- _Task item_
Present the following data again exactly as it is shown.

- _Provided data_
[Start of section]

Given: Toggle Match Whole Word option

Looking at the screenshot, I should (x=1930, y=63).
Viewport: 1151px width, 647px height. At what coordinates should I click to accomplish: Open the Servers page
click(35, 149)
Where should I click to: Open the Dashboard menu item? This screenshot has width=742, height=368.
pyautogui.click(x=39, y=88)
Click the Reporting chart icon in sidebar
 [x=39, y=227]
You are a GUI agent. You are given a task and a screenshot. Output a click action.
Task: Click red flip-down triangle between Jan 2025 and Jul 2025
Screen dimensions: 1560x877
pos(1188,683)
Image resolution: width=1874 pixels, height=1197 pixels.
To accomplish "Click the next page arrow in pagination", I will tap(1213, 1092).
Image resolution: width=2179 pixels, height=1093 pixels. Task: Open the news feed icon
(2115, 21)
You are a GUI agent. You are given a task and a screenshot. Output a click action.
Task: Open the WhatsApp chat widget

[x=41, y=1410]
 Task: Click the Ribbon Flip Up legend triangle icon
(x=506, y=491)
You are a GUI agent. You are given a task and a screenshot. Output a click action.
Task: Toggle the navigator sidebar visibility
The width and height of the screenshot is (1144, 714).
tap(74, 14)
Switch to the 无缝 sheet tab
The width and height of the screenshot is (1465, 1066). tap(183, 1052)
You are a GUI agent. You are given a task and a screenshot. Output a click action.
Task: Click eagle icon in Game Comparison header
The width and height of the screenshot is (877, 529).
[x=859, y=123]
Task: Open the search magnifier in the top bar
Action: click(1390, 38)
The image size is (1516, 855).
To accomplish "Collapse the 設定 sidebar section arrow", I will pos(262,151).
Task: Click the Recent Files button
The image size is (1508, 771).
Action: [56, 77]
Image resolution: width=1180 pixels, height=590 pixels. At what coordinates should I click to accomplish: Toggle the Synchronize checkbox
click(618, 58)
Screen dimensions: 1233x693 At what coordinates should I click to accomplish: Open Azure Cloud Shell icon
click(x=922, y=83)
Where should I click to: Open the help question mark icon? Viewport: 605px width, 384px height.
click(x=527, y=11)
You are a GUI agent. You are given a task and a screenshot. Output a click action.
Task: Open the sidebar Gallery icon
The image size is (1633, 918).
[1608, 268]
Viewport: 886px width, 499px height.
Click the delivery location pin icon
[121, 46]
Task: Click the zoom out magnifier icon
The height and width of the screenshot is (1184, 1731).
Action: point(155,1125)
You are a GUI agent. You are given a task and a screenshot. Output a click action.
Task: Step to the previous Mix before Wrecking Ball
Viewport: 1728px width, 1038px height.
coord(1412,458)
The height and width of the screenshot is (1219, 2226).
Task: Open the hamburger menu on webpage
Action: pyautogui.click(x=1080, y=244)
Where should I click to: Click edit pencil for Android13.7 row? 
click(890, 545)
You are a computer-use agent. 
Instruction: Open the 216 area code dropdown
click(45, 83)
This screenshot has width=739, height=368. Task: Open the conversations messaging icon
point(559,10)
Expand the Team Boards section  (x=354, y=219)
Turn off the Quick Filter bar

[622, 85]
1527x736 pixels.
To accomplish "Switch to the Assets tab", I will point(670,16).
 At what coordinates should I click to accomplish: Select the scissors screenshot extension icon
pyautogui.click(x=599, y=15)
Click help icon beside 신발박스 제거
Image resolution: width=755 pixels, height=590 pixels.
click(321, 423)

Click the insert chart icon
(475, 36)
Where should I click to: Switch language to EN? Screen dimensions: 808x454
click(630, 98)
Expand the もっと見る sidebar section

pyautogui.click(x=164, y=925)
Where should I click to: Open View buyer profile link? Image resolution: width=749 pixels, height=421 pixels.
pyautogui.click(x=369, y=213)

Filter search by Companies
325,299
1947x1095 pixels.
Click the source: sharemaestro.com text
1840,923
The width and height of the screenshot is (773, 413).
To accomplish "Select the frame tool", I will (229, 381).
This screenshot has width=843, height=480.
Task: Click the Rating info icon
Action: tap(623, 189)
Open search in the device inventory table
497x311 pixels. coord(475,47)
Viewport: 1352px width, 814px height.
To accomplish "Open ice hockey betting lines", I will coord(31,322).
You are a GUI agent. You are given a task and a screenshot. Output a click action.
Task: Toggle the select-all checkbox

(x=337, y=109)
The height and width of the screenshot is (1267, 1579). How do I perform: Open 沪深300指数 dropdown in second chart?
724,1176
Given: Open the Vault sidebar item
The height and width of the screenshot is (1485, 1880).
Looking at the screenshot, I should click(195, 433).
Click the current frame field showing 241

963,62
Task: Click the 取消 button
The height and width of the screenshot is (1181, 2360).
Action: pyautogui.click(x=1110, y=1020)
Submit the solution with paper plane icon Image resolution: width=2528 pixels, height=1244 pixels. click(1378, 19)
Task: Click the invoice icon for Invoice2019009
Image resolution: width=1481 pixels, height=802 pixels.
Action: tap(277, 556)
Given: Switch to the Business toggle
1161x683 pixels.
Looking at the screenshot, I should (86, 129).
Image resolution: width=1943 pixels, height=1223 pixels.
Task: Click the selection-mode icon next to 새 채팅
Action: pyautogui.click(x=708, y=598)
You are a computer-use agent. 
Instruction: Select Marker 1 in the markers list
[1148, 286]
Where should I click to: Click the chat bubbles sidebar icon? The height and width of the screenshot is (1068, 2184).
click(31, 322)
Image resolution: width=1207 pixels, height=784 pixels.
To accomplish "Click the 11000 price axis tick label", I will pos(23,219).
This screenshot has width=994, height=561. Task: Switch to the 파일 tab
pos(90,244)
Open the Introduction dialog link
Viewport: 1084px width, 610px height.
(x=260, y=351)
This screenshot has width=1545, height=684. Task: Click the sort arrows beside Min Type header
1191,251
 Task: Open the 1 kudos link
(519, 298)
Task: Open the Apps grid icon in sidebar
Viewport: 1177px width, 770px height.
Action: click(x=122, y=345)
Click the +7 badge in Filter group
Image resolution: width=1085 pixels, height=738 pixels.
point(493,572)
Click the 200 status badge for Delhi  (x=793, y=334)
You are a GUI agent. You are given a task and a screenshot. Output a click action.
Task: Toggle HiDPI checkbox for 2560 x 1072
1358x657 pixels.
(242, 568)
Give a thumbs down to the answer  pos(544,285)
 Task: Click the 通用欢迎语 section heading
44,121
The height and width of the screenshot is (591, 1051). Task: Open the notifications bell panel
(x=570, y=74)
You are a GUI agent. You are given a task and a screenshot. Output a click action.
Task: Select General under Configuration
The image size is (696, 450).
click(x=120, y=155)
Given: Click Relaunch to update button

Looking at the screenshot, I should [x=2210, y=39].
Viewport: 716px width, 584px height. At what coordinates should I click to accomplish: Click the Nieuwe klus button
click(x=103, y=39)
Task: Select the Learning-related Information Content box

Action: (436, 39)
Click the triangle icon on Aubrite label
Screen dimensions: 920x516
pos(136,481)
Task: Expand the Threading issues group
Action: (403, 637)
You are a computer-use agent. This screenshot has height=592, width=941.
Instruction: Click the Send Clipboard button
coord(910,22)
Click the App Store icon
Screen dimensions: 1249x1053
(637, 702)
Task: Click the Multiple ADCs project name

[End of section]

- _Output below_
Given: Toggle Match Whole Word option

Looking at the screenshot, I should (x=1930, y=63).
Viewport: 1151px width, 647px height. At what coordinates should I click to accomplish: Open the Servers page
click(35, 149)
Where should I click to: Open the Dashboard menu item? This screenshot has width=742, height=368.
pyautogui.click(x=39, y=88)
Click the Reporting chart icon in sidebar
 [x=39, y=227]
You are a GUI agent. You are given a task and a screenshot. Output a click action.
Task: Click red flip-down triangle between Jan 2025 and Jul 2025
Screen dimensions: 1560x877
pos(1188,683)
Image resolution: width=1874 pixels, height=1197 pixels.
To accomplish "Click the next page arrow in pagination", I will tap(1213, 1092).
Image resolution: width=2179 pixels, height=1093 pixels. Task: Open the news feed icon
(2115, 21)
You are a GUI agent. You are given a task and a screenshot. Output a click action.
Task: Open the WhatsApp chat widget

[x=41, y=1410]
 Task: Click the Ribbon Flip Up legend triangle icon
(x=506, y=491)
You are a GUI agent. You are given a task and a screenshot. Output a click action.
Task: Toggle the navigator sidebar visibility
The width and height of the screenshot is (1144, 714).
tap(74, 14)
Switch to the 无缝 sheet tab
The width and height of the screenshot is (1465, 1066). tap(183, 1052)
You are a GUI agent. You are given a task and a screenshot. Output a click action.
Task: Click eagle icon in Game Comparison header
The width and height of the screenshot is (877, 529).
[x=859, y=123]
Task: Open the search magnifier in the top bar
Action: click(1390, 38)
The image size is (1516, 855).
To accomplish "Collapse the 設定 sidebar section arrow", I will pos(262,151).
Task: Click the Recent Files button
The image size is (1508, 771).
Action: [56, 77]
Image resolution: width=1180 pixels, height=590 pixels. At what coordinates should I click to accomplish: Toggle the Synchronize checkbox
click(618, 58)
Screen dimensions: 1233x693 At what coordinates should I click to accomplish: Open Azure Cloud Shell icon
click(x=922, y=83)
Where should I click to: Open the help question mark icon? Viewport: 605px width, 384px height.
click(x=527, y=11)
You are a GUI agent. You are given a task and a screenshot. Output a click action.
Task: Open the sidebar Gallery icon
The image size is (1633, 918).
[1608, 268]
Viewport: 886px width, 499px height.
Click the delivery location pin icon
[121, 46]
Task: Click the zoom out magnifier icon
The height and width of the screenshot is (1184, 1731).
Action: point(155,1125)
You are a GUI agent. You are given a task and a screenshot. Output a click action.
Task: Step to the previous Mix before Wrecking Ball
Viewport: 1728px width, 1038px height.
coord(1412,458)
The height and width of the screenshot is (1219, 2226).
Task: Open the hamburger menu on webpage
Action: pyautogui.click(x=1080, y=244)
Where should I click to: Click edit pencil for Android13.7 row? 
click(890, 545)
You are a computer-use agent. 
Instruction: Open the 216 area code dropdown
click(45, 83)
This screenshot has width=739, height=368. Task: Open the conversations messaging icon
point(559,10)
Expand the Team Boards section  (x=354, y=219)
Turn off the Quick Filter bar

[622, 85]
1527x736 pixels.
To accomplish "Switch to the Assets tab", I will point(670,16).
 At what coordinates should I click to accomplish: Select the scissors screenshot extension icon
pyautogui.click(x=599, y=15)
Click help icon beside 신발박스 제거
Image resolution: width=755 pixels, height=590 pixels.
click(321, 423)

Click the insert chart icon
(475, 36)
Where should I click to: Switch language to EN? Screen dimensions: 808x454
click(630, 98)
Expand the もっと見る sidebar section

pyautogui.click(x=164, y=925)
Where should I click to: Open View buyer profile link? Image resolution: width=749 pixels, height=421 pixels.
pyautogui.click(x=369, y=213)

Filter search by Companies
325,299
1947x1095 pixels.
Click the source: sharemaestro.com text
1840,923
The width and height of the screenshot is (773, 413).
To accomplish "Select the frame tool", I will (229, 381).
This screenshot has width=843, height=480.
Task: Click the Rating info icon
Action: tap(623, 189)
Open search in the device inventory table
497x311 pixels. coord(475,47)
Viewport: 1352px width, 814px height.
To accomplish "Open ice hockey betting lines", I will coord(31,322).
You are a GUI agent. You are given a task and a screenshot. Output a click action.
Task: Toggle the select-all checkbox

(x=337, y=109)
The height and width of the screenshot is (1267, 1579). How do I perform: Open 沪深300指数 dropdown in second chart?
724,1176
Given: Open the Vault sidebar item
The height and width of the screenshot is (1485, 1880).
Looking at the screenshot, I should click(195, 433).
Click the current frame field showing 241

963,62
Task: Click the 取消 button
The height and width of the screenshot is (1181, 2360).
Action: pyautogui.click(x=1110, y=1020)
Submit the solution with paper plane icon Image resolution: width=2528 pixels, height=1244 pixels. click(1378, 19)
Task: Click the invoice icon for Invoice2019009
Image resolution: width=1481 pixels, height=802 pixels.
Action: tap(277, 556)
Given: Switch to the Business toggle
1161x683 pixels.
Looking at the screenshot, I should (86, 129).
Image resolution: width=1943 pixels, height=1223 pixels.
Task: Click the selection-mode icon next to 새 채팅
Action: pyautogui.click(x=708, y=598)
You are a computer-use agent. 
Instruction: Select Marker 1 in the markers list
[1148, 286]
Where should I click to: Click the chat bubbles sidebar icon? The height and width of the screenshot is (1068, 2184).
click(31, 322)
Image resolution: width=1207 pixels, height=784 pixels.
To accomplish "Click the 11000 price axis tick label", I will pos(23,219).
This screenshot has width=994, height=561. Task: Switch to the 파일 tab
pos(90,244)
Open the Introduction dialog link
Viewport: 1084px width, 610px height.
(x=260, y=351)
This screenshot has width=1545, height=684. Task: Click the sort arrows beside Min Type header
1191,251
 Task: Open the 1 kudos link
(519, 298)
Task: Open the Apps grid icon in sidebar
Viewport: 1177px width, 770px height.
Action: click(x=122, y=345)
Click the +7 badge in Filter group
Image resolution: width=1085 pixels, height=738 pixels.
point(493,572)
Click the 200 status badge for Delhi  (x=793, y=334)
You are a GUI agent. You are given a task and a screenshot. Output a click action.
Task: Toggle HiDPI checkbox for 2560 x 1072
1358x657 pixels.
(242, 568)
Give a thumbs down to the answer  pos(544,285)
 Task: Click the 通用欢迎语 section heading
44,121
The height and width of the screenshot is (591, 1051). Task: Open the notifications bell panel
(x=570, y=74)
You are a GUI agent. You are given a task and a screenshot. Output a click action.
Task: Select General under Configuration
The image size is (696, 450).
click(x=120, y=155)
Given: Click Relaunch to update button

Looking at the screenshot, I should [x=2210, y=39].
Viewport: 716px width, 584px height. At what coordinates should I click to accomplish: Click the Nieuwe klus button
click(x=103, y=39)
Task: Select the Learning-related Information Content box

Action: (436, 39)
Click the triangle icon on Aubrite label
Screen dimensions: 920x516
pos(136,481)
Task: Expand the Threading issues group
Action: (403, 637)
You are a computer-use agent. This screenshot has height=592, width=941.
Instruction: Click the Send Clipboard button
coord(910,22)
Click the App Store icon
Screen dimensions: 1249x1053
(637, 702)
Task: Click the Multiple ADCs project name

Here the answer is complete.